Это такие открытые уральские пироги, не имеющие ничего общего со стряпнёй, именуемой ватрушками, которые представляют собой сдобную булочку с толстыми краями и шлепком начинки посередине. В уральской шаньге края тоненькие, нежные, начинки в неё положено много. Творог для творожной шаньги бабушка варила сама, добавляла в него только яйца, а сверху щедро смазывала жирной сметаной, снятой с молока от собственной коровы.
Из печи такая шаньга доставалась, покрытая коричневыми плёночками. Только тогда пыхтящую её поверхность бабушка густо посыпала сахарным песком, который таял на глазах и впитывался творожным нутром. Мама моя отдавала предпочтенье шаньгам с картофельной начинкой, в приготовлении которых тоже имелись свои тонкости.
В толчёную картошку бабуля добавляла яйца, соль и топлёное масло, а сверху опять смазывала сметаной. Шаньги она лепила диаметром не менее двадцати сантиметров, взять их в руки было невозможно, и потому ели, держа на тарелке и откусывая свободный край. Когда сейчас я хочу порадовать семью и друзей настоящей шаньгой, я иду на рынок и покупаю молочные продукты нужного качества у жителей соседней Башкирии, понимающих в этом толк.
Однажды, будучи уже совсем взрослой тёткой и опытным врачом, я принимала в больнице, где работала в то время, своего областного коллегу, приехавшего для установки и опробирования нового диагностического оборудования. Происходило это по окончании рабочего дня, и коллега предполагал остаться у нас до утра. Как водится, я принесла ему к ужину шаньгу, которую как раз испекла накануне. Как же я была поражена и обрадована, когда он воскликнул: — Шаньга! Это же настоящая уральская шаньга! Вы жили в Свердловской области?
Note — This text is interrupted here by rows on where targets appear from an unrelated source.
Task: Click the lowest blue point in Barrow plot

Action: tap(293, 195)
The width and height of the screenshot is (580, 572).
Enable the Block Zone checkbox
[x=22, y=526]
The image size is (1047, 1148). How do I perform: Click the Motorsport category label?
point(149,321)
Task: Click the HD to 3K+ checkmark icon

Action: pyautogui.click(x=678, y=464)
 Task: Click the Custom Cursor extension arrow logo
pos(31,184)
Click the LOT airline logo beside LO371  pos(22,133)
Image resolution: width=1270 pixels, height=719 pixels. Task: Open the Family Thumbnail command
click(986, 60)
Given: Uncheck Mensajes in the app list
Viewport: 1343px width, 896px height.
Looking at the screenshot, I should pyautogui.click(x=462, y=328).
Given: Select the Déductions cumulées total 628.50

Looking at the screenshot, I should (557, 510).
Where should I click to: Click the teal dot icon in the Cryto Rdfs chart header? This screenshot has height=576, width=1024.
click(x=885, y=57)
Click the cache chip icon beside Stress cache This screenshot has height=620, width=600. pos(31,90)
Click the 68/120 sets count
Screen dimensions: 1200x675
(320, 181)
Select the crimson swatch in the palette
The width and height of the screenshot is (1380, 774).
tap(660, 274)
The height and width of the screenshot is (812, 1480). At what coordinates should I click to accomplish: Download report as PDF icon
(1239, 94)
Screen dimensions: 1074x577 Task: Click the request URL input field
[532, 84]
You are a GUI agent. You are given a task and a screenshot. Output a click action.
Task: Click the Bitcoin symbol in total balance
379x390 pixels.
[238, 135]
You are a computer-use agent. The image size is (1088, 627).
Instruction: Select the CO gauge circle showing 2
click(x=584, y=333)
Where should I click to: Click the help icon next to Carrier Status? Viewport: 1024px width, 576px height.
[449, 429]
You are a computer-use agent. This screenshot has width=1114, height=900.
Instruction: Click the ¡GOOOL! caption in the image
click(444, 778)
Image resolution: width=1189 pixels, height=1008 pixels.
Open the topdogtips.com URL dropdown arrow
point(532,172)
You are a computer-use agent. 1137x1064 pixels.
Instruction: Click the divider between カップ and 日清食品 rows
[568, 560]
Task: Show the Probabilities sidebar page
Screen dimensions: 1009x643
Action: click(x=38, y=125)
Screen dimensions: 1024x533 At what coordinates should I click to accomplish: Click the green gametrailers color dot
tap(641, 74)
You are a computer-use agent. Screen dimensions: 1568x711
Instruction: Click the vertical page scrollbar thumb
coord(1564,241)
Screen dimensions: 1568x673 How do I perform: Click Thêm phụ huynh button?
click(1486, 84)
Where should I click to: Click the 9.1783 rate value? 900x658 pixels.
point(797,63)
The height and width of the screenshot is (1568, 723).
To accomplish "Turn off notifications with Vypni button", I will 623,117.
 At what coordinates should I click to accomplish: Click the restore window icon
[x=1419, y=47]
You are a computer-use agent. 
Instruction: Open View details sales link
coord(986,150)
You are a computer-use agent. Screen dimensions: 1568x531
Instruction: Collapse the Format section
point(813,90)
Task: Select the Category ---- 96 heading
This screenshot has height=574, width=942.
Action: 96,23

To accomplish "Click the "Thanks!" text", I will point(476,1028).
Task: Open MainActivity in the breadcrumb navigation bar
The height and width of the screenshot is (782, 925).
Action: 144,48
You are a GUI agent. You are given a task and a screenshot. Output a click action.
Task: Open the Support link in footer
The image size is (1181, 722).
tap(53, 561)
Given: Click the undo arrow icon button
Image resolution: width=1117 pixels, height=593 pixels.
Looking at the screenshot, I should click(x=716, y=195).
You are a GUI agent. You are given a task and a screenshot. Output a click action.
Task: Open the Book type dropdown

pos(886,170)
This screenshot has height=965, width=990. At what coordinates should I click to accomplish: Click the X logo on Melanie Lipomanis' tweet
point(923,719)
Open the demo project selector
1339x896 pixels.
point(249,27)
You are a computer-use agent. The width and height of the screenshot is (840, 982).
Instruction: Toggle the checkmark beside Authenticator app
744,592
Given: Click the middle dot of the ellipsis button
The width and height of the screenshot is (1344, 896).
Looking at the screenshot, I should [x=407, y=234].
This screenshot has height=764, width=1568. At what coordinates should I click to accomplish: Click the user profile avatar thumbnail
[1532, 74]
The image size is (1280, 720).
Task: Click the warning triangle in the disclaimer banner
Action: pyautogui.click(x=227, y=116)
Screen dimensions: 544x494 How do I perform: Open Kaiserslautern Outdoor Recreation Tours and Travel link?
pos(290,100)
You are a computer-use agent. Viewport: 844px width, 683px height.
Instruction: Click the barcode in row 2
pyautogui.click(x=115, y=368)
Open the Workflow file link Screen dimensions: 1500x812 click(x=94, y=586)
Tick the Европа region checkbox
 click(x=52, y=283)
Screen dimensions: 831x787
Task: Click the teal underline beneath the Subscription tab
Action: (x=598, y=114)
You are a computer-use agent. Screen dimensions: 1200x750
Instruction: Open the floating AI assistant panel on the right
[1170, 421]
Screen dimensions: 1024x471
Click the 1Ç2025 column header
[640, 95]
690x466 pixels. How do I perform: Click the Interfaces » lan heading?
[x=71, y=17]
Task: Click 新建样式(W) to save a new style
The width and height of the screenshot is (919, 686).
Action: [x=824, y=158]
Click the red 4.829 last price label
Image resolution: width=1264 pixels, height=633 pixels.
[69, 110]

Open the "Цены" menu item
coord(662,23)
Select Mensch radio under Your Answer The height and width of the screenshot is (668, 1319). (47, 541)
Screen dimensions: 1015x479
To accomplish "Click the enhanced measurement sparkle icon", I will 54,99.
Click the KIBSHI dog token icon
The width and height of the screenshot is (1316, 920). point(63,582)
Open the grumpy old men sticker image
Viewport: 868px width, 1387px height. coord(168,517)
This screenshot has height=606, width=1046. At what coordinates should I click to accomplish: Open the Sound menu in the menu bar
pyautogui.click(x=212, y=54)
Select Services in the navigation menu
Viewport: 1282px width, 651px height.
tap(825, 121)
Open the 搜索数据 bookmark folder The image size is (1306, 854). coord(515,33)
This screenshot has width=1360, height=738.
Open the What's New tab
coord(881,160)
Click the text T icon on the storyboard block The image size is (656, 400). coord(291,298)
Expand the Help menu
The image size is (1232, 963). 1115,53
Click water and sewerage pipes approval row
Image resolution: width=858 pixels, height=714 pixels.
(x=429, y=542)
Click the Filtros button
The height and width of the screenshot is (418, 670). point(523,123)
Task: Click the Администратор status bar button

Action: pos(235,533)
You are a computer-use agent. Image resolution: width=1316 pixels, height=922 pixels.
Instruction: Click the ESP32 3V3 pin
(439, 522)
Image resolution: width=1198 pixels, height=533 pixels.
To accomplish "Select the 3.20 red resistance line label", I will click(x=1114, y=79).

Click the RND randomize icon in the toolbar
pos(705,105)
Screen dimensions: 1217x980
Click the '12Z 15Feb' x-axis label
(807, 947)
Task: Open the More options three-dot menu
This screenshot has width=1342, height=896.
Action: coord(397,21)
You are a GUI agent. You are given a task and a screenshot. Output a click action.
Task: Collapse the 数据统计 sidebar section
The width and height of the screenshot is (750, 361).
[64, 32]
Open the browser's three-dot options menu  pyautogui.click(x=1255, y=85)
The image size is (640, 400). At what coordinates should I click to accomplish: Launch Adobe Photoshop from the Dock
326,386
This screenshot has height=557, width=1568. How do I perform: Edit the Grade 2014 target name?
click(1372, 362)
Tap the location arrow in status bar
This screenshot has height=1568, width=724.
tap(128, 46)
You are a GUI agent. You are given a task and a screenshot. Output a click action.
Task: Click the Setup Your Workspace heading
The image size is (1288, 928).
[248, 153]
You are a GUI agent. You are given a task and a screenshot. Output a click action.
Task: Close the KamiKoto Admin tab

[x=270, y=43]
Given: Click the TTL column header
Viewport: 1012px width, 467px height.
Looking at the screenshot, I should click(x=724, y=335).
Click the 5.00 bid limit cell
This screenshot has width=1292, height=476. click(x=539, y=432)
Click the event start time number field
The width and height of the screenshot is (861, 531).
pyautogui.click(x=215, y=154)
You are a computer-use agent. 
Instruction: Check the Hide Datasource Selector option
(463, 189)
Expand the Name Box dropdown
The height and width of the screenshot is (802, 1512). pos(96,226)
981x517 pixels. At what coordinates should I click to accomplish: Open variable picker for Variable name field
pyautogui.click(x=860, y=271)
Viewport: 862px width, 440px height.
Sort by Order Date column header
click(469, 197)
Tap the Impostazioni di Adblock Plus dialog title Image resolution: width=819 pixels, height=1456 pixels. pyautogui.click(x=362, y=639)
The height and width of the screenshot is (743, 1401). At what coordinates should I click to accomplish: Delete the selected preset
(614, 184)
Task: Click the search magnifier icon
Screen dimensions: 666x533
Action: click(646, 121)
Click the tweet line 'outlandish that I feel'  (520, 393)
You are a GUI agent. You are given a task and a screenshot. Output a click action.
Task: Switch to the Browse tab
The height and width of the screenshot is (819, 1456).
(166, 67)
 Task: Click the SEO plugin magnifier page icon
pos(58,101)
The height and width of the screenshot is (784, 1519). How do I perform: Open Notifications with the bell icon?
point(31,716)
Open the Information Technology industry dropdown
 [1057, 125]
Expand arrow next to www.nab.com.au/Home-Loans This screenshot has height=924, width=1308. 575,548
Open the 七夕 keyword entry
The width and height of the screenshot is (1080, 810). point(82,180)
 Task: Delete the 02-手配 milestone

— А Вы? У меня мама оттуда родом. — А у меня – отец. Ну, надо же – шаньга! Тут же никто такого не умеет стряпать! – продолжал доктор, уплетая мою шаньгу за обе щёки. И я с теплотой подумала о бабиньке и похвалила себя, такую умницу, что всегда отличалась великой любознательностью и с удовольствием училась у неё всему, чему она могла научить.
ещё я хорошо запомнила, как сорок пять лет назад, моя старенькая бабушка накануне моей свадьбы напутствовала свою единственную внучку: — Анюта! Будут к вам в дом приезжать или приходить гости, родственники, друзья – всегда накрывай им стол. Если даже ничего нет в доме, хоть картошку отвари и с солёным огурцом поставь да чайник вскипяти. Я давно сама стала бабушкой, у меня трое внуков. И всегда, когда завожу тесто, я вспоминаю свою бабиньку.
Каждое лето мой дом наполняется детскими голосами и дрожит от топота ног подрастающих внуков. Я стряпаю и пеку любимые ими пирожки собственного рецепта и шаньги, гляжу, как исчезают они со сказочной быстротой, поедаемые нашими и соседскими детьми, и думаю: — «Как важно, чтобы рядом с каждым ребёнком находился неисчерпаемый источник доброты, щедрости и любви».